In the second place is the enforceability of decision. Firstly, to consider on litigation feature, the first step after the court judgments are rendered is a ladder of appeals. Secondly, when the judgments have a legal binding on the parties, they are more restrictedly enforceable than the arbitral awards. Although the court judgments are also able to be enforced internationally, it can be enforced only in the jurisdictions appearing in the list of the international treaties regarding the reciprocal enforcement of judgments.
The arbitral awards, on the other hand, after being rendered by the tribunal, they have a binding effect on the parties. In the arbitration, the awards are regarded as the final step so that the parties, if the procedure has been accurately performed, have no entitlement to appeal the award. As a result, once the award is produced, it can be enforced in both nationally and internationally.
Regarding the enforceability of the award, it has much greater acceptance than that of the court judgment. That is because the enforceability of the award has been supported by the international treaties which have a widespread acceptance; such as the New York Convention, which has over 120 countries as its member. As to this convention, the member states have been entitled to enforce the arbitral awards in the other member states. As a consequence, arbitral awards can easily and broadly be enforced than the courts’ judgment.
Having looked at the principle reasons making the international commercial arbitration attractive, it is worth considering on its advantages and disadvantages. The advantages of the arbitration seem to be located on the degree of flexibility of the arbitral proceeding and the confidentiality of the arbitral process. The disadvantages, on the other hand, are the limited powers of arbitrators, a general inability to bring multi-party disputes before the same tribunal, and conflicting awards.
It will firstly be considering on the advantages of the arbitration. To begin with, the flexibility of the arbitral process, due to the arbitration is conducted by the intention of the parties; its proceeding, therefore, can be freely decorated. As a consequence, arbitration is the right answer to meet the particular needs of the parties. Courts, on the other hand, are always restricted by the national procedural laws consisting of complex rules so that it may influence the parties feel reluctant to submit their dispute to the courts. Moreover, the arbitrators can also be selected in the conformity of their special skill by the agreement of the parties. In general, arbitration is regarded as being less formalistic than litigation. 
Next, the confidentiality, it is commonly known that court proceedings, in general, are publicly conducted. Furthermore, court judgments are usually printed for the public.
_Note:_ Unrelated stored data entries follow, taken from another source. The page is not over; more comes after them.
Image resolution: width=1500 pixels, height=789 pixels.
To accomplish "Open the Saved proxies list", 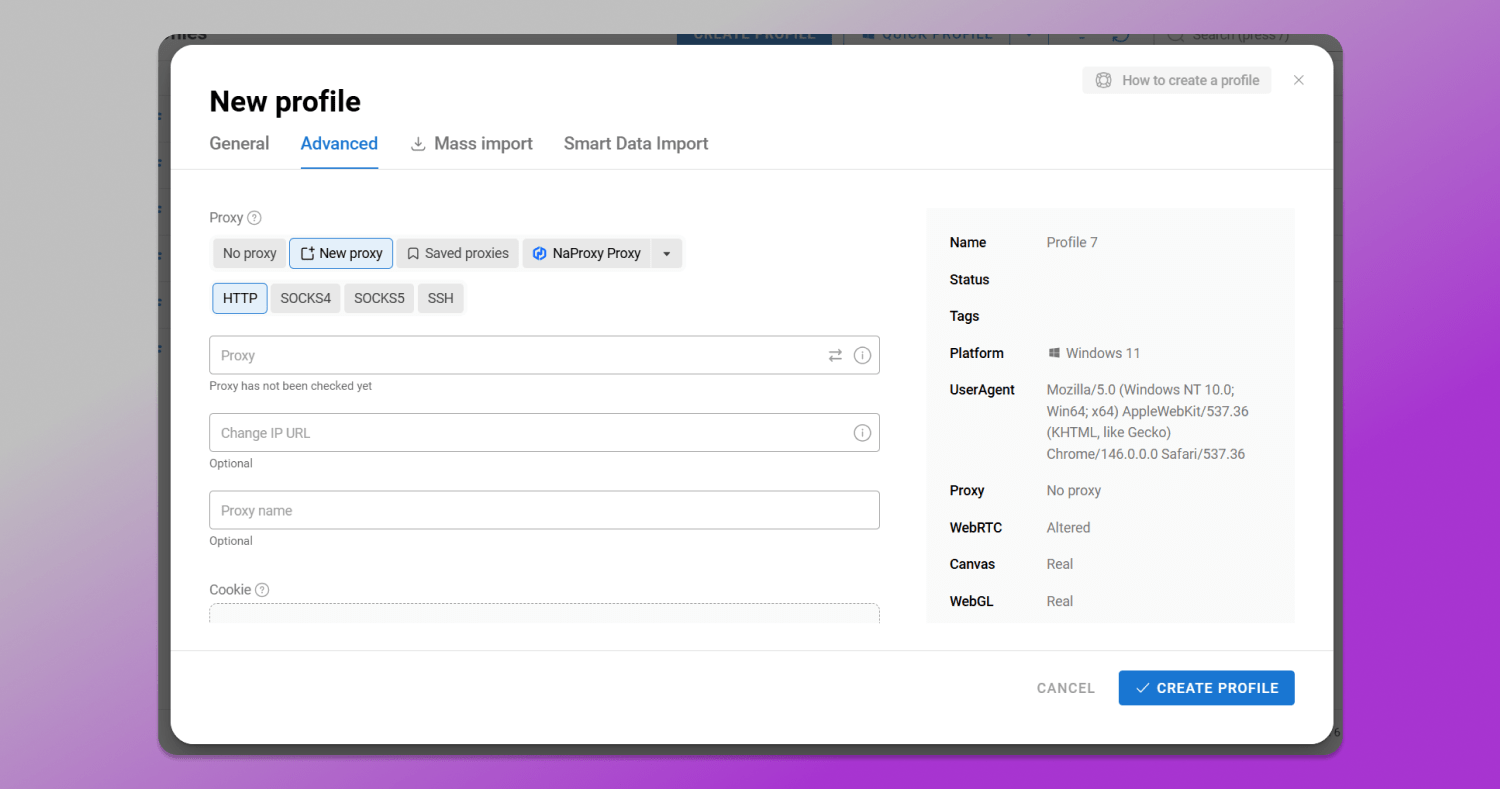I will (458, 253).
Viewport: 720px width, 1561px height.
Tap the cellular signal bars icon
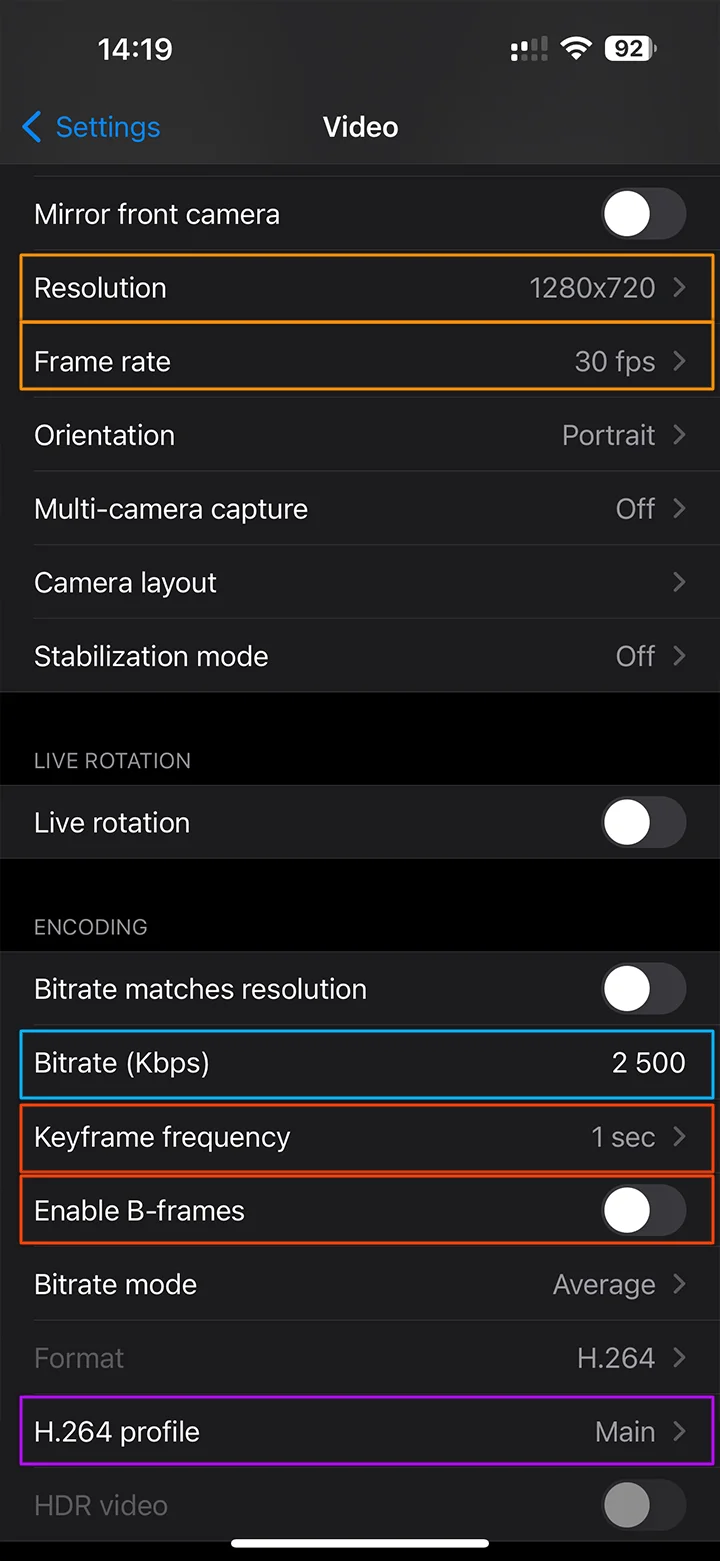pos(529,48)
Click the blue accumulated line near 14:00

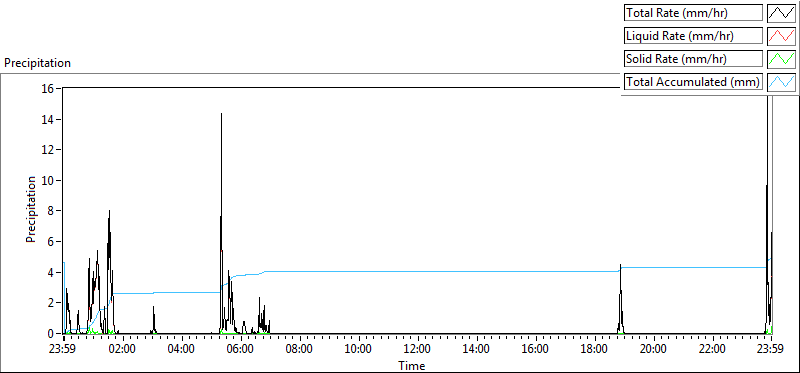[477, 271]
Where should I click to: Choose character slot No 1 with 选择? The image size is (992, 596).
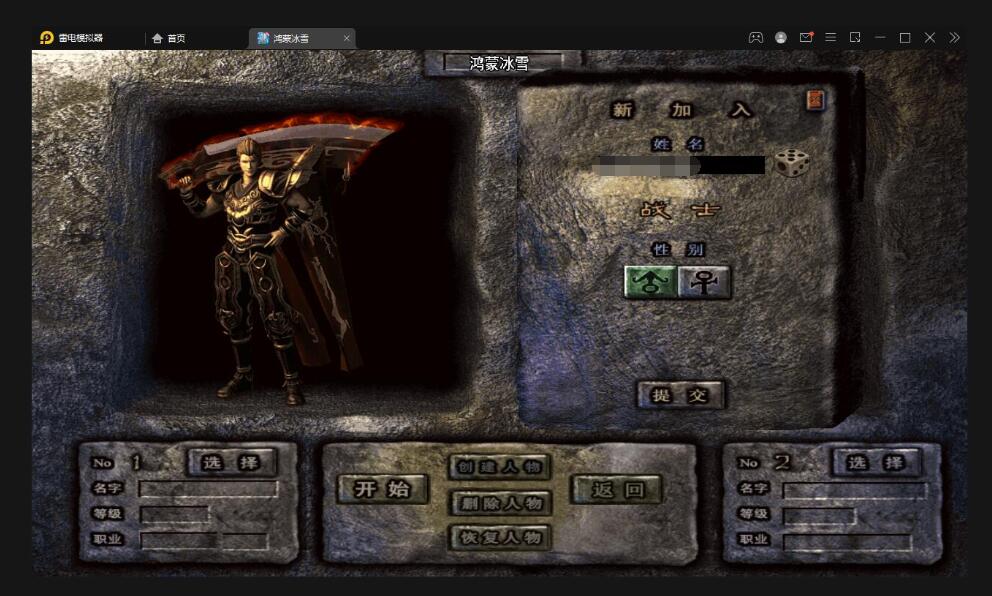pyautogui.click(x=232, y=462)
Arbitral proceedings, on the contrary, are privately held so that they can be kept confidential. Also, the awards are not normally made available for public, so that it is quite difficult to be scrutinised by an outside party. This particular concern can fulfill the needs of businessmen who do not wish to allow other people to acquire the downside information of their companies.
To consider the disadvantages of the arbitration, the first aspect is the limited powers of arbitrators. It is widespread acceptance that arbitrators are not judges who are authorized the power by the state. As a consequence, the arbitrators’ power is limitedly delegated, for instance, the power to require the attendance of witnesses under penalty or imprisonment, or to enforce awards by the attachment of a bank account or the sequestration of assets. Such powers can not be directly utilized by the arbitrators. Nevertheless, if it becomes necessary to use those powers so as to deal properly with the case, the arbitrators have to exercise such actions through out the machinery of the local courts. In general, it is unlikely that a state will delegate such powers to a private arbitral tribunal.
Next, the inability to bring multi-party disputes before the same tribunal is another concern regarded as the downside of arbitration. In common, an arbitral tribunal has no authority to order consolidation of actions, although, in many cases, it appears to be necessary for dealing the case in accordance with the interests of justice. That is because the interference of third parties is not welcome.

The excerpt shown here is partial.